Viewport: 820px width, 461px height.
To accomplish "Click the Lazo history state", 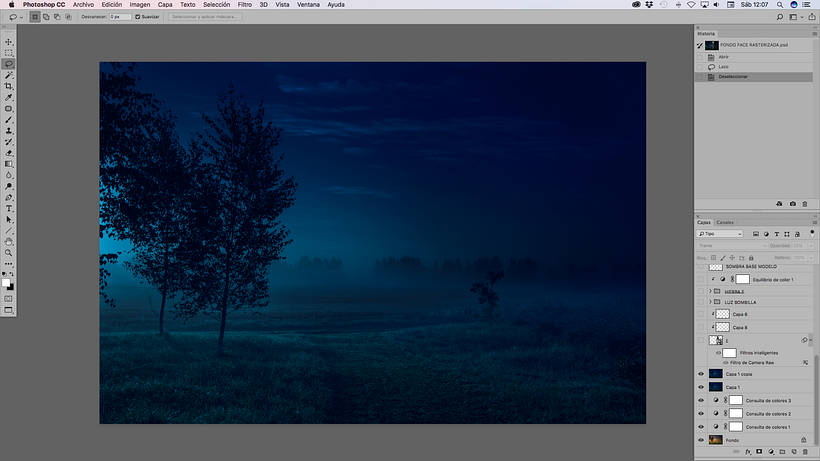I will tap(723, 66).
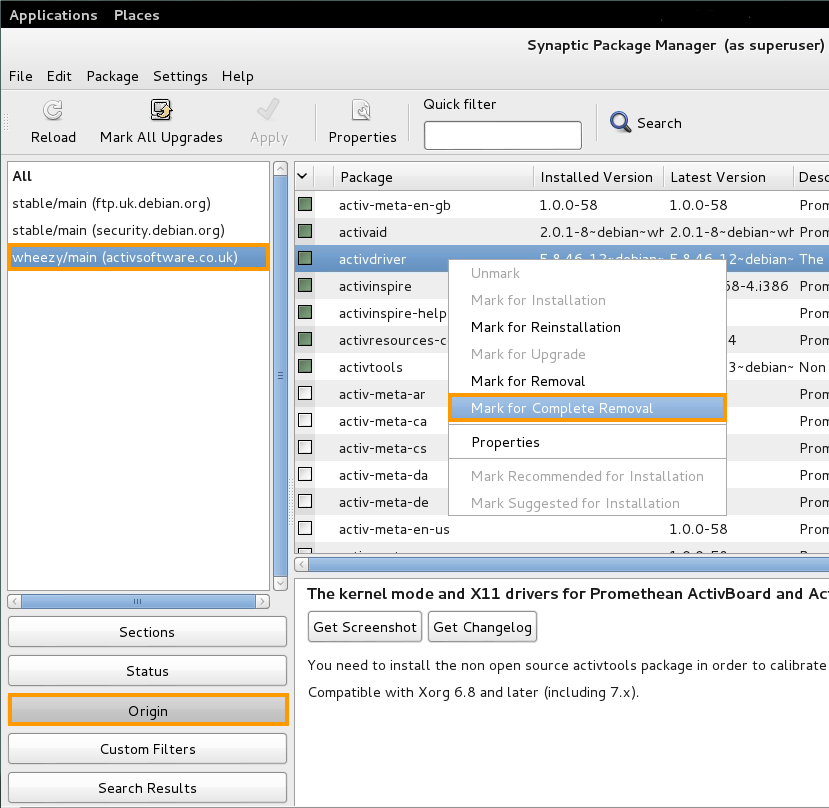This screenshot has height=808, width=829.
Task: Click the Get Changelog button
Action: coord(483,627)
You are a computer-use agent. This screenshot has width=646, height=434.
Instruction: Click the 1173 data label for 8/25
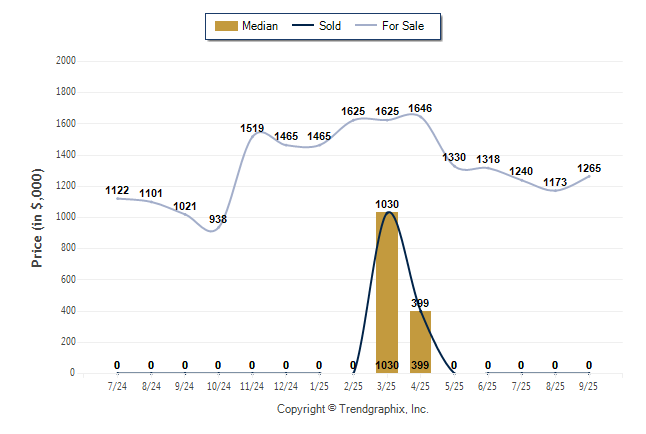(x=555, y=182)
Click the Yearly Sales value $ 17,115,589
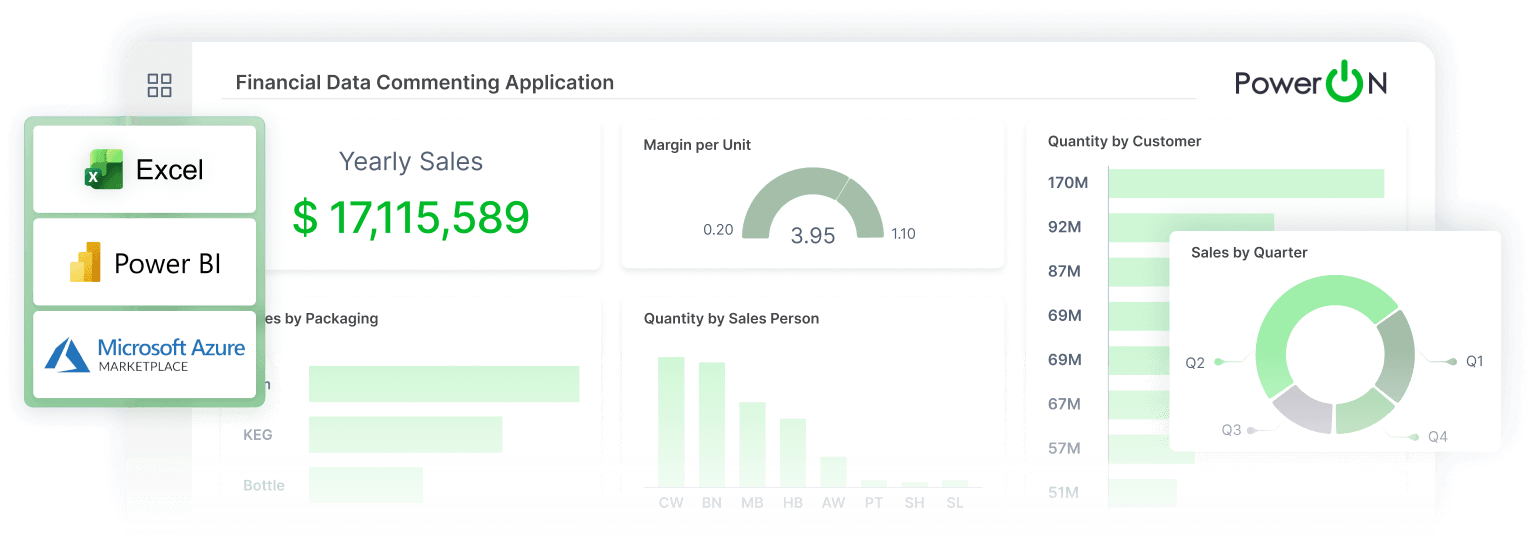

┄┄┄┄┄┄┄┄┄┄

Exercise details = Please print exactly the lines running from the line with "Instruction: Click the" through the final line of the material, and nothing more. Keep pictures out.

Answer space =
Instruction: Click the 1173 data label for 8/25
(x=555, y=182)
Click the Yearly Sales value $ 17,115,589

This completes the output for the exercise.